> [What is required]: In your reply, reproduce every line of the data without any alteration.

Collected data entries
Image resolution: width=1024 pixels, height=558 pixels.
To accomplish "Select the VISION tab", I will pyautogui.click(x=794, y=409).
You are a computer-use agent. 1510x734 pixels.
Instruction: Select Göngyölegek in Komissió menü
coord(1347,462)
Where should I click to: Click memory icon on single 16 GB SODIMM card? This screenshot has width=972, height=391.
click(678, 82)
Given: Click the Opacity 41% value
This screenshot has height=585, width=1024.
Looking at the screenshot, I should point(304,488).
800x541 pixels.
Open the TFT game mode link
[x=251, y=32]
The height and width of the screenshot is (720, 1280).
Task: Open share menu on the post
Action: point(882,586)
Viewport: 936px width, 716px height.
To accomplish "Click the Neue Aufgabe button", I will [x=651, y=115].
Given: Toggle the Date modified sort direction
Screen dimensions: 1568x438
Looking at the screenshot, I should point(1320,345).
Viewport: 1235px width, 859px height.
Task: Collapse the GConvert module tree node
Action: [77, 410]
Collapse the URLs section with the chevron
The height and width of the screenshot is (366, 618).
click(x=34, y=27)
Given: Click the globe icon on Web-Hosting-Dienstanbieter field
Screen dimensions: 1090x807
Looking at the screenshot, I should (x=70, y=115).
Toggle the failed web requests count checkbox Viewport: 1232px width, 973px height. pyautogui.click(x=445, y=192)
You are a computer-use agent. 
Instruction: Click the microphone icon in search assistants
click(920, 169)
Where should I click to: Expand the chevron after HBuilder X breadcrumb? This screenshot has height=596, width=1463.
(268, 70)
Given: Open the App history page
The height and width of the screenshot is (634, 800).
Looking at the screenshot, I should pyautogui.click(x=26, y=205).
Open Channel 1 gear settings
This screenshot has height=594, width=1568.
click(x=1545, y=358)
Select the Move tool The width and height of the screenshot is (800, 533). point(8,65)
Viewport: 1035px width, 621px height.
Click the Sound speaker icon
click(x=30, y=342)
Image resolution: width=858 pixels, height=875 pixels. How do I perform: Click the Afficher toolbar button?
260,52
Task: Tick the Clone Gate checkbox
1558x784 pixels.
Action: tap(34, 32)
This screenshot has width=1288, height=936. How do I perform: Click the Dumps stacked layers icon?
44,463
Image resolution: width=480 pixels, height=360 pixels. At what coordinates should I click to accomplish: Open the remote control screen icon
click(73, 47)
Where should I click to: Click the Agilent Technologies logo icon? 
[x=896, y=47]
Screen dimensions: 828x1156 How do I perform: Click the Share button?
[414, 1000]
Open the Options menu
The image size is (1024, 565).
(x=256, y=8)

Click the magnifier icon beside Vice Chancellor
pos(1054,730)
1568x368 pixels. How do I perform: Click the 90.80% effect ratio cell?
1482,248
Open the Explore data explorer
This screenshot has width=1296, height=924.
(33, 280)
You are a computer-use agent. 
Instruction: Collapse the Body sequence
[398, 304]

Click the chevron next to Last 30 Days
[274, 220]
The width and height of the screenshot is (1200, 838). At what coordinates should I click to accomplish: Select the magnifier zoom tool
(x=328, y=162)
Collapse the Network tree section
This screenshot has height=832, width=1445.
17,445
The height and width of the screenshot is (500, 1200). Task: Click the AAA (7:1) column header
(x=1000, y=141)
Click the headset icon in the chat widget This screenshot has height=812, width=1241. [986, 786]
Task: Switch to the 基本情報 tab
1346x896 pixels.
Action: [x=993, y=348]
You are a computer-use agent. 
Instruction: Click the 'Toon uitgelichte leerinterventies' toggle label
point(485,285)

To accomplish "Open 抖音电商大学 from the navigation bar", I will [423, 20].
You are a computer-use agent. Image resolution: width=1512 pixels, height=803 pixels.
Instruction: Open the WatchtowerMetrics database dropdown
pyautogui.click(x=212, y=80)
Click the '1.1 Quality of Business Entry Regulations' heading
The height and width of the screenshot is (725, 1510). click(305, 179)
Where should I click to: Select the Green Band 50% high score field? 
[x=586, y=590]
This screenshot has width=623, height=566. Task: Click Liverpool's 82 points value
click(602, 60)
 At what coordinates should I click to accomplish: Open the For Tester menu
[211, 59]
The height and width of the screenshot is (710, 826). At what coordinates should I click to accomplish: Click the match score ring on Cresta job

> [Completed task]:
Image resolution: width=1024 pixels, height=558 pixels.
To accomplish "Select the VISION tab", I will pyautogui.click(x=794, y=409).
You are a computer-use agent. 1510x734 pixels.
Instruction: Select Göngyölegek in Komissió menü
coord(1347,462)
Where should I click to: Click memory icon on single 16 GB SODIMM card? This screenshot has width=972, height=391.
click(678, 82)
Given: Click the Opacity 41% value
This screenshot has height=585, width=1024.
Looking at the screenshot, I should point(304,488).
800x541 pixels.
Open the TFT game mode link
[x=251, y=32]
The height and width of the screenshot is (720, 1280).
Task: Open share menu on the post
Action: point(882,586)
Viewport: 936px width, 716px height.
To accomplish "Click the Neue Aufgabe button", I will [x=651, y=115].
Given: Toggle the Date modified sort direction
Screen dimensions: 1568x438
Looking at the screenshot, I should point(1320,345).
Viewport: 1235px width, 859px height.
Task: Collapse the GConvert module tree node
Action: [77, 410]
Collapse the URLs section with the chevron
The height and width of the screenshot is (366, 618).
click(x=34, y=27)
Given: Click the globe icon on Web-Hosting-Dienstanbieter field
Screen dimensions: 1090x807
Looking at the screenshot, I should (x=70, y=115).
Toggle the failed web requests count checkbox Viewport: 1232px width, 973px height. pyautogui.click(x=445, y=192)
You are a computer-use agent. 
Instruction: Click the microphone icon in search assistants
click(920, 169)
Where should I click to: Expand the chevron after HBuilder X breadcrumb? This screenshot has height=596, width=1463.
(268, 70)
Given: Open the App history page
The height and width of the screenshot is (634, 800).
Looking at the screenshot, I should pyautogui.click(x=26, y=205).
Open Channel 1 gear settings
This screenshot has height=594, width=1568.
click(x=1545, y=358)
Select the Move tool The width and height of the screenshot is (800, 533). point(8,65)
Viewport: 1035px width, 621px height.
Click the Sound speaker icon
click(x=30, y=342)
Image resolution: width=858 pixels, height=875 pixels. How do I perform: Click the Afficher toolbar button?
260,52
Task: Tick the Clone Gate checkbox
1558x784 pixels.
Action: tap(34, 32)
This screenshot has width=1288, height=936. How do I perform: Click the Dumps stacked layers icon?
44,463
Image resolution: width=480 pixels, height=360 pixels. At what coordinates should I click to accomplish: Open the remote control screen icon
click(73, 47)
Where should I click to: Click the Agilent Technologies logo icon? 
[x=896, y=47]
Screen dimensions: 828x1156 How do I perform: Click the Share button?
[414, 1000]
Open the Options menu
The image size is (1024, 565).
(x=256, y=8)

Click the magnifier icon beside Vice Chancellor
pos(1054,730)
1568x368 pixels. How do I perform: Click the 90.80% effect ratio cell?
1482,248
Open the Explore data explorer
This screenshot has width=1296, height=924.
(33, 280)
You are a computer-use agent. 
Instruction: Collapse the Body sequence
[398, 304]

Click the chevron next to Last 30 Days
[274, 220]
The width and height of the screenshot is (1200, 838). At what coordinates should I click to accomplish: Select the magnifier zoom tool
(x=328, y=162)
Collapse the Network tree section
This screenshot has height=832, width=1445.
17,445
The height and width of the screenshot is (500, 1200). Task: Click the AAA (7:1) column header
(x=1000, y=141)
Click the headset icon in the chat widget This screenshot has height=812, width=1241. [986, 786]
Task: Switch to the 基本情報 tab
1346x896 pixels.
Action: [x=993, y=348]
You are a computer-use agent. 
Instruction: Click the 'Toon uitgelichte leerinterventies' toggle label
point(485,285)

To accomplish "Open 抖音电商大学 from the navigation bar", I will [423, 20].
You are a computer-use agent. Image resolution: width=1512 pixels, height=803 pixels.
Instruction: Open the WatchtowerMetrics database dropdown
pyautogui.click(x=212, y=80)
Click the '1.1 Quality of Business Entry Regulations' heading
The height and width of the screenshot is (725, 1510). click(305, 179)
Where should I click to: Select the Green Band 50% high score field? 
[x=586, y=590]
This screenshot has width=623, height=566. Task: Click Liverpool's 82 points value
click(602, 60)
 At what coordinates should I click to accomplish: Open the For Tester menu
[211, 59]
The height and width of the screenshot is (710, 826). At what coordinates should I click to accomplish: Click the match score ring on Cresta job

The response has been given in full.